* BEGIN Supplied records *

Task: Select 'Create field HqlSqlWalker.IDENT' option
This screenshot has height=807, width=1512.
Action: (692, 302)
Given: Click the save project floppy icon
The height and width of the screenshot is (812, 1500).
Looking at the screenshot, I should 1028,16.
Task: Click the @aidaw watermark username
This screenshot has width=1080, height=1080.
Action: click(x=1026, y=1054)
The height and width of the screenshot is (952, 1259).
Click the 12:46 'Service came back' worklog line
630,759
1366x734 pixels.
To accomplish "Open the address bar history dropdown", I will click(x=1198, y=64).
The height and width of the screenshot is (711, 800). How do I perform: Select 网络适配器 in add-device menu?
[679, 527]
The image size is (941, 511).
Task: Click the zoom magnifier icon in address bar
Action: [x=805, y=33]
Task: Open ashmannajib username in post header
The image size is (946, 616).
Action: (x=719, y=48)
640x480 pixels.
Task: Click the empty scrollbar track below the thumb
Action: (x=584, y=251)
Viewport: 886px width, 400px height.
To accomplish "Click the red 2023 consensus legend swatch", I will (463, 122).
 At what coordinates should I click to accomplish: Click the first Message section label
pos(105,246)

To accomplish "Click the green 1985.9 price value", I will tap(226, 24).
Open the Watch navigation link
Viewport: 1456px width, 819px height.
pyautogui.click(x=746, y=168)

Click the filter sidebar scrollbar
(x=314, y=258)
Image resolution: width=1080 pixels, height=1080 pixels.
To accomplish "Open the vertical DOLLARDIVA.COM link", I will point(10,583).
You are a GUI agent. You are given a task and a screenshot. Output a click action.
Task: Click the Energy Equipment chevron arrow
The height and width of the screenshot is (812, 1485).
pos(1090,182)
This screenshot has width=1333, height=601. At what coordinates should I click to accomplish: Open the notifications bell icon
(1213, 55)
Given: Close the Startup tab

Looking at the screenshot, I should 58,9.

* END Supplied records *

• _To be done_: Transcribe every line of the listing above without changes.

• _Correct result_:
Task: Select 'Create field HqlSqlWalker.IDENT' option
This screenshot has height=807, width=1512.
Action: (692, 302)
Given: Click the save project floppy icon
The height and width of the screenshot is (812, 1500).
Looking at the screenshot, I should 1028,16.
Task: Click the @aidaw watermark username
This screenshot has width=1080, height=1080.
Action: click(x=1026, y=1054)
The height and width of the screenshot is (952, 1259).
Click the 12:46 'Service came back' worklog line
630,759
1366x734 pixels.
To accomplish "Open the address bar history dropdown", I will click(x=1198, y=64).
The height and width of the screenshot is (711, 800). How do I perform: Select 网络适配器 in add-device menu?
[679, 527]
The image size is (941, 511).
Task: Click the zoom magnifier icon in address bar
Action: [x=805, y=33]
Task: Open ashmannajib username in post header
The image size is (946, 616).
Action: (x=719, y=48)
640x480 pixels.
Task: Click the empty scrollbar track below the thumb
Action: (x=584, y=251)
Viewport: 886px width, 400px height.
To accomplish "Click the red 2023 consensus legend swatch", I will (463, 122).
 At what coordinates should I click to accomplish: Click the first Message section label
pos(105,246)

To accomplish "Click the green 1985.9 price value", I will tap(226, 24).
Open the Watch navigation link
Viewport: 1456px width, 819px height.
pyautogui.click(x=746, y=168)

Click the filter sidebar scrollbar
(x=314, y=258)
Image resolution: width=1080 pixels, height=1080 pixels.
To accomplish "Open the vertical DOLLARDIVA.COM link", I will point(10,583).
You are a GUI agent. You are given a task and a screenshot. Output a click action.
Task: Click the Energy Equipment chevron arrow
The height and width of the screenshot is (812, 1485).
pos(1090,182)
This screenshot has width=1333, height=601. At what coordinates should I click to accomplish: Open the notifications bell icon
(1213, 55)
Given: Close the Startup tab

Looking at the screenshot, I should 58,9.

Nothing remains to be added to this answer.